California Court of Appeal Upholds Strict Compliance with Reporting Requirements in Claims-Made Policies
On Tuesday, February 25, 2020, the California Court of Appeal added another opinion to its growing body of case law on claims made and reported issues, holding that there is no coverage under a claims-made employment practices liability policy for a claim that was not timely reported when it was first made in an administrative proceeding, and that the insurer need not show it was prejudiced to deny coverage on that ground. The Court’s decision affirmed the judgment of the Los Angeles County Superior Court sustaining the demurrer of Greenwich Insurance Company and XL Insurance America Inc (XL).

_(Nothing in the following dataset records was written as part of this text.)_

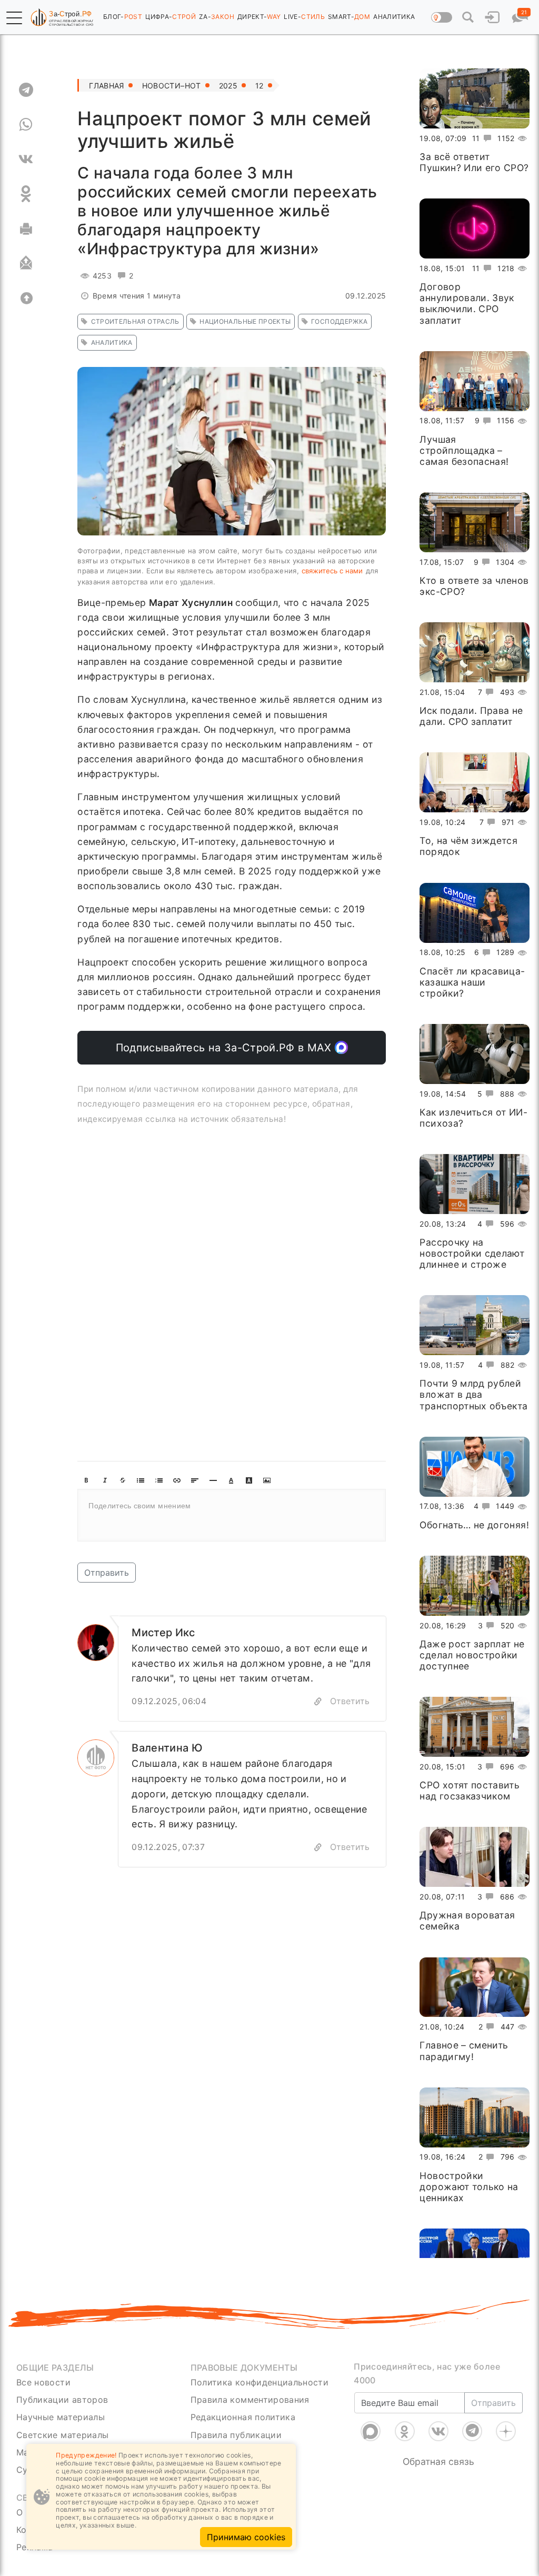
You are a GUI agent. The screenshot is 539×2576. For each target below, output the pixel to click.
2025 (228, 85)
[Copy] (318, 1701)
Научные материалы (60, 2417)
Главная (106, 85)
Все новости (43, 2382)
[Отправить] (26, 263)
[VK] (26, 159)
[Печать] (26, 228)
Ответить (350, 1701)
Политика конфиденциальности (260, 2382)
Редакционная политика (243, 2417)
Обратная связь (438, 2448)
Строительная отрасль (135, 321)
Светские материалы (62, 2435)
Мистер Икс (163, 1632)
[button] (14, 18)
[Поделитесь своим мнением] (231, 1515)
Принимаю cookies (246, 2537)
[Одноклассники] (405, 2418)
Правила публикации (236, 2435)
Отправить (106, 1572)
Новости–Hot (171, 85)
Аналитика (112, 342)
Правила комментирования (250, 2399)
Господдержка (339, 321)
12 (259, 85)
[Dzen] (506, 2418)
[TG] (26, 89)
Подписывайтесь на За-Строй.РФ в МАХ (225, 1047)
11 (476, 138)
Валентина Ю (167, 1748)
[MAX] (371, 2418)
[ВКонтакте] (438, 2418)
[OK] (26, 194)
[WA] (26, 124)
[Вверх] (26, 298)
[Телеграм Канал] (472, 2418)
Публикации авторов (62, 2399)
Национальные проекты (245, 321)
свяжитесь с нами (332, 570)
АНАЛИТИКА (394, 17)
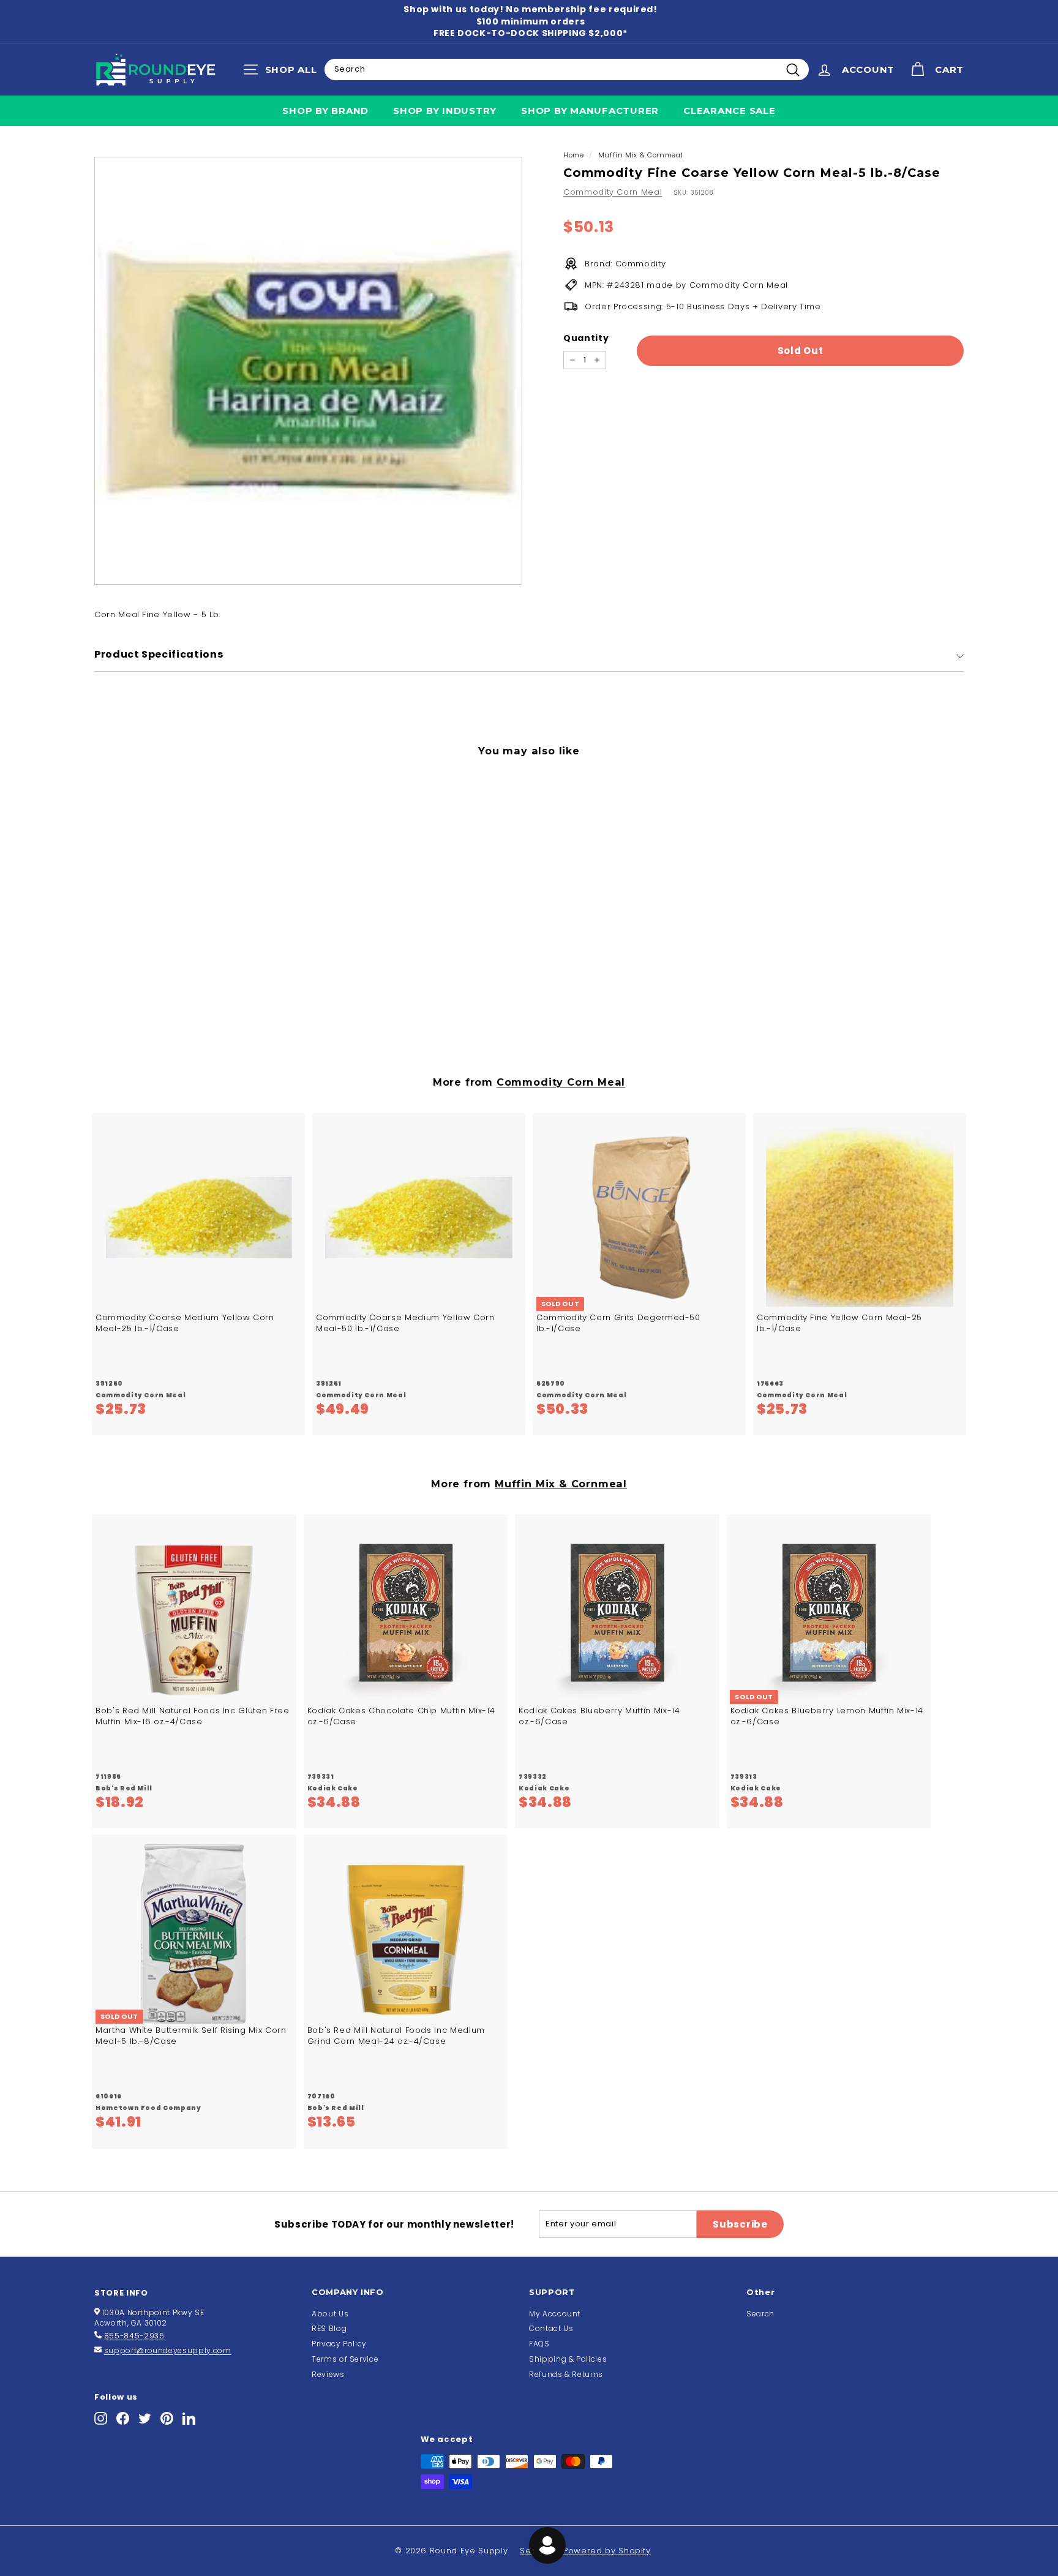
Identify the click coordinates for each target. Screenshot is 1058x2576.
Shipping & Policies (568, 2359)
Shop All (283, 72)
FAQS (539, 2343)
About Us (330, 2313)
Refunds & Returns (566, 2374)
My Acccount (554, 2313)
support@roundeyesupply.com (167, 2350)
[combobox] (567, 69)
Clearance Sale (729, 110)
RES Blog (329, 2328)
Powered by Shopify (607, 2550)
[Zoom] (308, 370)
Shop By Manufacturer (590, 110)
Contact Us (551, 2328)
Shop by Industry (445, 110)
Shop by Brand (325, 110)
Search (760, 2313)
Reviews (328, 2374)
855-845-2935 (134, 2335)
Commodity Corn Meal (612, 192)
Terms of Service (345, 2359)
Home (573, 155)
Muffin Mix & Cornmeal (640, 155)
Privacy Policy (339, 2343)
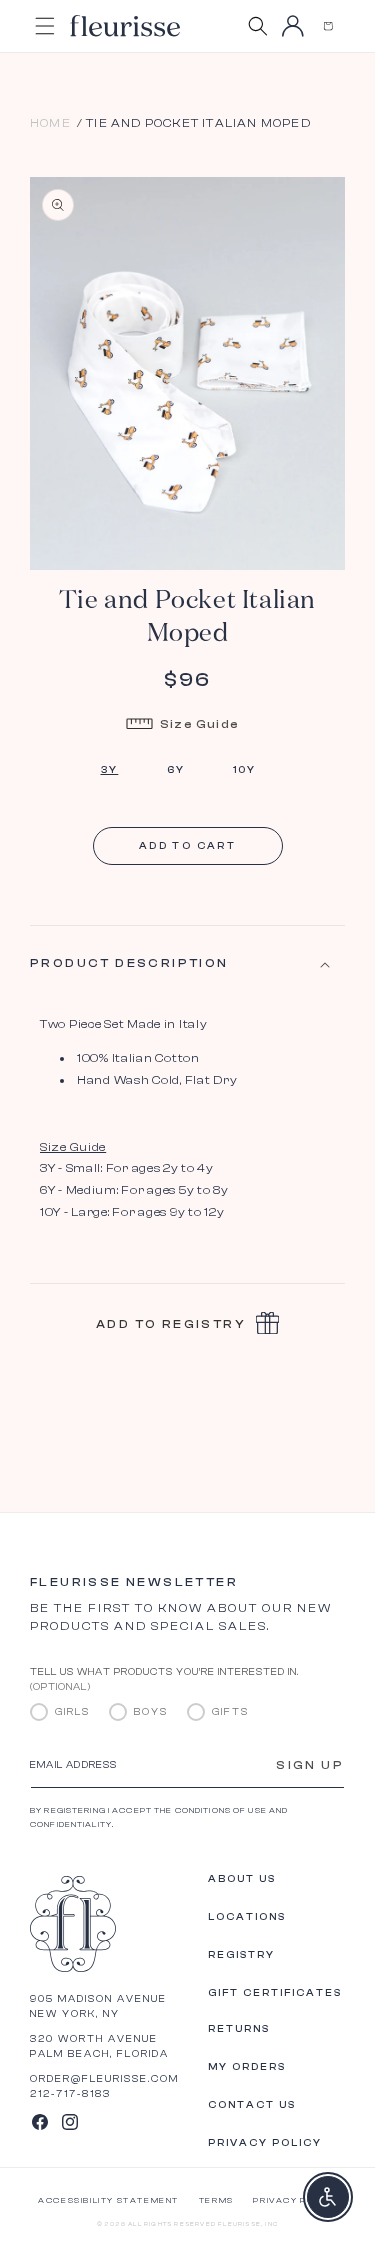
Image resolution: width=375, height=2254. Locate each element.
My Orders (247, 2067)
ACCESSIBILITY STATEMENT (108, 2200)
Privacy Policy (265, 2143)
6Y (176, 770)
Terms (216, 2200)
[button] (327, 26)
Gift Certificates (275, 1993)
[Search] (257, 26)
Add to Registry (171, 1324)
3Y (110, 770)
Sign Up (310, 1765)
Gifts (230, 1712)
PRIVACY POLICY (294, 2200)
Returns (239, 2029)
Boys (151, 1712)
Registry (241, 1955)
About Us (242, 1879)
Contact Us (252, 2105)
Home (50, 123)
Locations (247, 1917)
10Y (245, 770)
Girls (72, 1712)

In 2018, Troutman Sanders obtained a judgment in favor of XL after the trial court sustained its demurrer, without leave to amend. The trial court held that Charges of Discrimination filed with the Department of Fair Employment and Housing (DFEH Charge) were Claims, as that term was defined under the employment practices liability policy. Because the policy provided claims-made coverage, the insured was required to report the DFEH Charge to the program administrator identified in the declarations “as soon as practicable” but no later than 60 days after the expiration of the policy period. Even though the insured reported the DFEH Charge to its insurance broker within the policy period, the trial court held that such notice did not satisfy the reporting requirements of the policy, which required notice to the insurer’s program administrator. The insured’s failure to provide timely notice of the DFEH Charge precluded coverage for both the DFEH Charge and the subsequent civil complaint filed against the insured, as the trial court also held that the insured’s subsequent tender of the civil complaint to the program administrator, after the end of the policy period, was untimely.
On appeal, the insured argued that the trial court erred in sustaining the demurrer because the insured sufficiently alleged that its tender was timely, and even if it was not, the insurer could not deny coverage for the Claim without demonstrating prejudice. In a 19-page unpublished opinion, the Court of Appeal affirmed the judgment in full. The opinion touched upon several heavily litigated areas of insurance law, including whether an administrative charge constitutes a claim under an employment practices liability policy (here, it was), whether an insured’s broker may be deemed to be an agent of notice for an insurer (not in this case), and whether the notice-prejudice rule applies to claims-made coverage (not in California). The Troutman Sanders team consisted of Jennifer Mathis and Jenni Katzer.
The opinion is available on Westlaw as AHSL Enters. v. Greenwich Ins. Co., No. B292484, 2020 WL 897259 (Cal. Ct. App. Feb. 25, 2020) and on Lexis as AHSL Enters. v. Greenwich Ins. Co., No. B292484, 2020 Cal. App. Unpub. LEXIS 1279 (Feb. 25, 2020).